Are the humanities useless? Or can they produce “inventions” like the natural sciences? If our only understanding of invention is a technological product, perhaps the humanities are useless. But if we include new insights into culture, insights that transform our relationship with the world around us, then the humanities have real value.
Perhaps nowhere was this made more clear than in last week’s decision by the U.S. Supreme Court that marriage is a fundamental right under the U.S. Constitution. The court’s decision, written by Justice Anthony Kennedy, upholds the historical significance of marriage and recognizes the sanctity of the intimate relationships marriage makes possible.
Early in his decision, Justice Kennedy cites three historians’ works: Nancy Cott’s Public Vows: A History of Marriage and the Nation (2000), Stephanie Coontz’s Marriage: A History (2005), and Hendrik Hartog’s Man & Wife in America: A History (2000).
These scholars’ insights -- their “inventions” of historical understanding -- did not take place in a vacuum. They were the result of countless doctoral dissertations and “useless” journal articles.
Cott, Coontz and Hartog relied on and contributed to a vibrant community of scholars who, over the past few decades, sought to make sense of the history of American families. Scholars formed intellectual networks and new journals. They criticized each other’s work and refined understanding. They debated each other in print and at conferences.
And, over time, slowly and painstakingly, they taught us that American family life has a history, that the ways in which husbands and wives and parents and children related to each other, and the legal and cultural contexts that shaped those relations, changed over time. Like everything else, families are part of culture.
In short, the Supreme Court relied on the very academic infrastructure for research that is now being undermined by public defunding and efforts to make universities more focused on workforce training. It is the kind of academic infrastructure that would be threatened by efforts, such as those in Wisconsin, to weaken the tenure and shared governance protections that sustain academic freedom.
For Justice Kennedy, scholars’ “new insights have strengthened, not weakened, the institution of marriage.” Historians have demonstrated how marriage, once a way to organize family resources or a method by which men exercised governance over their dependents, gave way in the wake of the American Revolution to something more egalitarian and more affectionate.

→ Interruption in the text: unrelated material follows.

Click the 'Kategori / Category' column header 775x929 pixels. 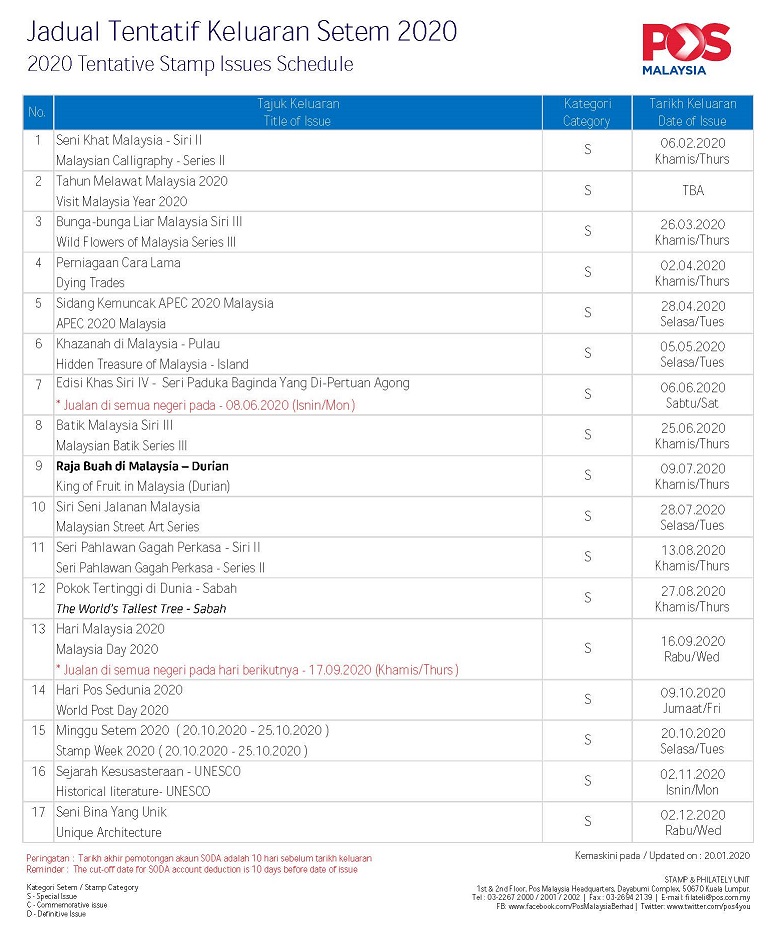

In fact, our ideal of marriage as a relationship between two loving people deeply committed to each other was reinforced and popularized by the American Revolution, which challenged inherited ideas of inequality not just in politics but throughout society.
Historians, of course, did not make this happen on their own. Were it not for all the same-sex couples who dared to come out of the closet, all the organizers who built a movement and all the people who brought cases in the first place, the issue would not have been before us.
But if it were not for scholars of marriage, Justice Kennedy may not have had the knowledge before him to reach his decision. The value of basic research in the humanities cannot be denied. We need to reinvest in our research infrastructure so that we can continue to generate insights that will help us make sense of our most pressing public questions. Basic research in the humanities, it turns out, has a tangible social impact.
Johann Neem is a professor of history at Western Washington University, an affiliate of the Wisconsin Center for the Advancement of Postsecondary Education, and a visiting faculty fellow at the Institute for Advanced Studies in Culture at the University of Virginia.